Pope Francis on Wednesday linked the suffering of Ukrainians now to the 1930s 'genocide artificially caused by Stalin,' when the Soviet leader was blamed for creating a man-made famine in the country believed to have killed more than 3 million people.
Academic opinion remains divided about whether the famine constitutes a “genocide,” with the main question being whether Stalin intentionally wanted to kill Ukrainians as an attempt to quash an independence movement against the Soviet Union, or whether the famine was primarily the result of official incompetence along with natural conditions. Regardless, the “great famine” seeded lingering Ukrainian bitterness toward Soviet Russian rule.
The Vatican, in its 2004 Compendium of the Social Doctrine of the Church, lists Ukrainians along with Armenians and Jews as victims of 20th century genocides and said “Attempts to eliminate entire national, ethnic, religious or linguistic groups are crimes against God and humanity itself, and those responsible for such crimes must answer for them before justice.”

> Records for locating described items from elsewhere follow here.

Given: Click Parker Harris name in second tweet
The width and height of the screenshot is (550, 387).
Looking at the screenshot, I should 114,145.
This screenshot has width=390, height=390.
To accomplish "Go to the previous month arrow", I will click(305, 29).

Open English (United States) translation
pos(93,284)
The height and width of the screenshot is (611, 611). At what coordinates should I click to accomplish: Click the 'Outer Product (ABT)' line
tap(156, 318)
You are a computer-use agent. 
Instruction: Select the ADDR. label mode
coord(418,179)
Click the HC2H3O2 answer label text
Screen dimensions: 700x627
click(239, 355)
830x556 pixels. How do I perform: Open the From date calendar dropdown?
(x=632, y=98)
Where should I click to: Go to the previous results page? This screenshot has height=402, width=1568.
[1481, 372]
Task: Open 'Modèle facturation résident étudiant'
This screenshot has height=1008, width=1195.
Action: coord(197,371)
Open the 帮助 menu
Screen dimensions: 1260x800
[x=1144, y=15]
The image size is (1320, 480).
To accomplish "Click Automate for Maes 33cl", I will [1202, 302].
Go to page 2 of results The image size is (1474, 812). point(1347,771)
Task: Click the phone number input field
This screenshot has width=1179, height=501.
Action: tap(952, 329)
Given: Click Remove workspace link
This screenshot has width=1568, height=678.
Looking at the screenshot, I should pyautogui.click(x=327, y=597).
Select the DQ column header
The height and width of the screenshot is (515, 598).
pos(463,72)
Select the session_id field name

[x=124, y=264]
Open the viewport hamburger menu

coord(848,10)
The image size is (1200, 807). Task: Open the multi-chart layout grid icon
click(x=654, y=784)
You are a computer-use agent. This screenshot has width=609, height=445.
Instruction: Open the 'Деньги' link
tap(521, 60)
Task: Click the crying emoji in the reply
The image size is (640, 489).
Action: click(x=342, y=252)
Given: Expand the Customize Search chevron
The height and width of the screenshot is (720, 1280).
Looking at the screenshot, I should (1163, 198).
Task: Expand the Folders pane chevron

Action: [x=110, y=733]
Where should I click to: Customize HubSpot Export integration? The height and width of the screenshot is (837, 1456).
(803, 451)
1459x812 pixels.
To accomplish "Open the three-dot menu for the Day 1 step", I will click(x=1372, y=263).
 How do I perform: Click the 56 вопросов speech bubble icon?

Francis has repeatedly called for peace and an end to the war, has sent humanitarian aid to Ukraine and has called incessantly for prayers for the “martyred” Ukrainian people. But he has generally declined to assign blame or even name Russia or President Vladimir Putin, and has repeated the Kremlin’s complaints that NATO was “barking at its door” in its eastern expansion.
According to the Holomodor Museum, 16 states in addition to Ukraine have recognized the famine as genocide: Australia, Ecuador, Estonia, Canada, Colombia, Georgia, Hungary, Latvia, Lithuania, Mexico, Paraguay, Peru, Poland, Portugal, the United States and the Vatican. Some other countries, such as Argentina, Chile and Spain, have condemned it as “an act of extermination.”Francis in 2015 riled Turkey when, from the altar of St.